Furthermore, double-sided recording can be performed with a simple configuration without reducing throughput.

[Brief explanation of drawings]

FIG. 1 is a longitudinal sectional view of a double-sided recording device according to the present invention, FIG. 2 is a front view of a reversing device, FIG. 3 is a rear view of the reversing device, and FIGS. 4 and 6 are a double-sided recording apparatus according to the present invention.

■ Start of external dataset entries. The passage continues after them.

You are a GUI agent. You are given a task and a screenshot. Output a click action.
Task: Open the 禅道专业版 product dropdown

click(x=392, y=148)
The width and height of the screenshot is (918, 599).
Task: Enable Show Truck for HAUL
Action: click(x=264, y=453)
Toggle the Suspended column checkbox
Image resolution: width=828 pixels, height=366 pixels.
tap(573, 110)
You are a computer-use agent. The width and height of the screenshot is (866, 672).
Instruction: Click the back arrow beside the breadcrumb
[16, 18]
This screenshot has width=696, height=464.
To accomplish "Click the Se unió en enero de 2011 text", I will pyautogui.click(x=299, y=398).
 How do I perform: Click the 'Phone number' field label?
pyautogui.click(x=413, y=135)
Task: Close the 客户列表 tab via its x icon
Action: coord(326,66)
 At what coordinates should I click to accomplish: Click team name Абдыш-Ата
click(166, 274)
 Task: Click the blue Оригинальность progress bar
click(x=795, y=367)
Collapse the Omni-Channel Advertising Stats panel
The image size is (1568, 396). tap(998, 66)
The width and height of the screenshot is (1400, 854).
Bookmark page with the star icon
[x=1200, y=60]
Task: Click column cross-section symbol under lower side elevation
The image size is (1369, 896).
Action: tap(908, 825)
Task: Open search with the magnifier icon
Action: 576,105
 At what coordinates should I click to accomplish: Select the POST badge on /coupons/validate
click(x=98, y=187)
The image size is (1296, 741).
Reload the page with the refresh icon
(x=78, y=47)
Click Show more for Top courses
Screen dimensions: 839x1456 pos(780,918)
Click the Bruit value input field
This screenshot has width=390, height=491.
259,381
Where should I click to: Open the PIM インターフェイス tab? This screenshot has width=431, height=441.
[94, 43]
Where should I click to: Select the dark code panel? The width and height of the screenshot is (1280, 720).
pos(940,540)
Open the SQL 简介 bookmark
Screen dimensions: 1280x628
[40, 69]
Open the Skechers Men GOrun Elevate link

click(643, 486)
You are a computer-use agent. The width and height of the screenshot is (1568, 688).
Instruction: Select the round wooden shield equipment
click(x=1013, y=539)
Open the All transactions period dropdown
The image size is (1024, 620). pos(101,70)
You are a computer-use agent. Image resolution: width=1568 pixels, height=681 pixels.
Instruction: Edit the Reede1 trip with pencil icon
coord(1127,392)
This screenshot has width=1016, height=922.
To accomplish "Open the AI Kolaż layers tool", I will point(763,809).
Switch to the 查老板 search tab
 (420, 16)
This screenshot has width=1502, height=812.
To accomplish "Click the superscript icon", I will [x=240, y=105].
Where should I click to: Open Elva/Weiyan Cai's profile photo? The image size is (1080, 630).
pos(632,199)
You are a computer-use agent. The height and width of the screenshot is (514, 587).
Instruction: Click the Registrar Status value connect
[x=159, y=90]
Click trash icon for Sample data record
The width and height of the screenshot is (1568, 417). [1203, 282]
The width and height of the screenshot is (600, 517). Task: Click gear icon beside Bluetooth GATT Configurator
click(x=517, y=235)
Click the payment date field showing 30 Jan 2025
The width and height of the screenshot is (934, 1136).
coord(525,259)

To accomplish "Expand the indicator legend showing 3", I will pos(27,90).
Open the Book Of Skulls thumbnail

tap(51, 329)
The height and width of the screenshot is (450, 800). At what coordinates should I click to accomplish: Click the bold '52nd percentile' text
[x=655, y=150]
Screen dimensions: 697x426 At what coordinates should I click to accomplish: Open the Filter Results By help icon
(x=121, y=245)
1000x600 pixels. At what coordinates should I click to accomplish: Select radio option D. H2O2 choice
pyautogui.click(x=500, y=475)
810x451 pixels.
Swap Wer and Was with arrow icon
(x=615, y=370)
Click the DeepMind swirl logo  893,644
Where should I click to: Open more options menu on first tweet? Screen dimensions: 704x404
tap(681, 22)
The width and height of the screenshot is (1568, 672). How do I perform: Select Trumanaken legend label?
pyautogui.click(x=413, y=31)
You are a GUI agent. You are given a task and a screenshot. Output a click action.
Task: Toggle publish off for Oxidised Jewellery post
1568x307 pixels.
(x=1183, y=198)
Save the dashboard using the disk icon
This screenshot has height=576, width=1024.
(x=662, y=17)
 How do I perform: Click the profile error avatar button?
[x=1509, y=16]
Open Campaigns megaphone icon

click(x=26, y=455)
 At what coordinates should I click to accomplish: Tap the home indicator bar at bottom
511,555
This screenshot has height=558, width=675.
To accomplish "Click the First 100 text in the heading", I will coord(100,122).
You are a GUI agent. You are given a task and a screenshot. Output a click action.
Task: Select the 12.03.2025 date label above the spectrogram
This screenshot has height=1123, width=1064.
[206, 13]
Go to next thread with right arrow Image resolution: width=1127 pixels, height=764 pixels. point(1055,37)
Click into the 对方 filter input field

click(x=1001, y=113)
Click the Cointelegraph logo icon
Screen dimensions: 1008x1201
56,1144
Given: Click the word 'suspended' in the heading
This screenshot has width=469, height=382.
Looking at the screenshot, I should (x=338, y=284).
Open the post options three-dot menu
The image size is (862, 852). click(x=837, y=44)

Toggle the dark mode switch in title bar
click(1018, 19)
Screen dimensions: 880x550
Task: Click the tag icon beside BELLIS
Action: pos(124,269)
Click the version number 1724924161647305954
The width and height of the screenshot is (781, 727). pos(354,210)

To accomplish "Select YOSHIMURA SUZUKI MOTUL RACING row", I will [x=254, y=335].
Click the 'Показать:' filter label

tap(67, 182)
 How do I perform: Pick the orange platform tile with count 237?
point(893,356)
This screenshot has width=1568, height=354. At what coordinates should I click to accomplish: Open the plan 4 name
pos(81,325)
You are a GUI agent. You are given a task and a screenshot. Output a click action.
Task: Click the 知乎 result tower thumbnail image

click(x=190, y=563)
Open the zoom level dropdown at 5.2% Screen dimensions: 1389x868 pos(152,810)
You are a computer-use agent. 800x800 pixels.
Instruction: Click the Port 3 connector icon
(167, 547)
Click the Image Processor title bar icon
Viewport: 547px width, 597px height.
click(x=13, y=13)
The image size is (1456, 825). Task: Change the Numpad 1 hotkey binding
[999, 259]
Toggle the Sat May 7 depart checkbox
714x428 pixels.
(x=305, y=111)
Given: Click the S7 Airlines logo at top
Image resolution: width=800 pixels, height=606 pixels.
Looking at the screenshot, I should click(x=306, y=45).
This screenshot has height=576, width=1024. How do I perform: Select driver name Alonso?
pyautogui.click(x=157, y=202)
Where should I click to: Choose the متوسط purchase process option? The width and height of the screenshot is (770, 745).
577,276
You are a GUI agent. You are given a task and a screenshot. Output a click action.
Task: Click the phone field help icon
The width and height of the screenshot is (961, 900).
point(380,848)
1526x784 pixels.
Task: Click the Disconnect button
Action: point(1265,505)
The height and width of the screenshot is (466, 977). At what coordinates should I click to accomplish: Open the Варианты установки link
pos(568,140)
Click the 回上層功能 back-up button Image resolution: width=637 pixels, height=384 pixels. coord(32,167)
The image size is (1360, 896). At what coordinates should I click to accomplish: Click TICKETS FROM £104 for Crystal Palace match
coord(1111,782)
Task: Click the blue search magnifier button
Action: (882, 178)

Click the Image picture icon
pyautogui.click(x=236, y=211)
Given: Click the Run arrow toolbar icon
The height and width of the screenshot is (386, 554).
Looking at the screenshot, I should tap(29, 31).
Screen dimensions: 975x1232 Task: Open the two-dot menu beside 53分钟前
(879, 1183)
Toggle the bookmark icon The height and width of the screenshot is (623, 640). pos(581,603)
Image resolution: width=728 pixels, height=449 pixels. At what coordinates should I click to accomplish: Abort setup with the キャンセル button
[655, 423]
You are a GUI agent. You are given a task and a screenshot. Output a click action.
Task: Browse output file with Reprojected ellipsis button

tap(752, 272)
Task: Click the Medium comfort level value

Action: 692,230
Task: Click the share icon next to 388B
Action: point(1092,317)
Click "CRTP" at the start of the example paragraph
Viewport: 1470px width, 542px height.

FIG. 5 and FIG. 7 are block diagrams showing a control unit that converts image information, and FIG. 8 is a schematic perspective view showing the image forming process in a single-sided recording method. 1 is a first LBP, 2 is a second LBP, 3 is a reversing device, 4 is a paper feed cassette, 5 is a paper ejection tray, 9 is a photosensitive drum, 29 is a separating plate, 31 is a reversing roller,
34 is an upper reversing guide, 35 is a lower reversing guide,
36 is an up roller, 37 is a down roller, 3
8, 39 are pressure rollers, 47 is a re-feeding plate, 50-
53 is a seat sensor, 54 to 58 are cooling fans,
61, 71, 72 are electromagnetic solenoids, 75 is a drive motor, 76, 77 are timing belts, 90 is an image vertical/horizontal conversion circuit, 95 is an image vertical conversion circuit,
A, B, and C are the sheet traveling directions, D is the laser scanning direction, and E is the rotation direction of the photosensitive drum.

Claims (1)

[Scope of Claims] 1. Data output means for outputting recording data; Recording means for recording an image on a first side and a second side of a recording material according to the recording data output from the data output means; By the recording means. A double-sided recording apparatus comprising: a control means for controlling the data output means so as to vertically convert recording data and output it to the recording means when recording on a second side of a recording material.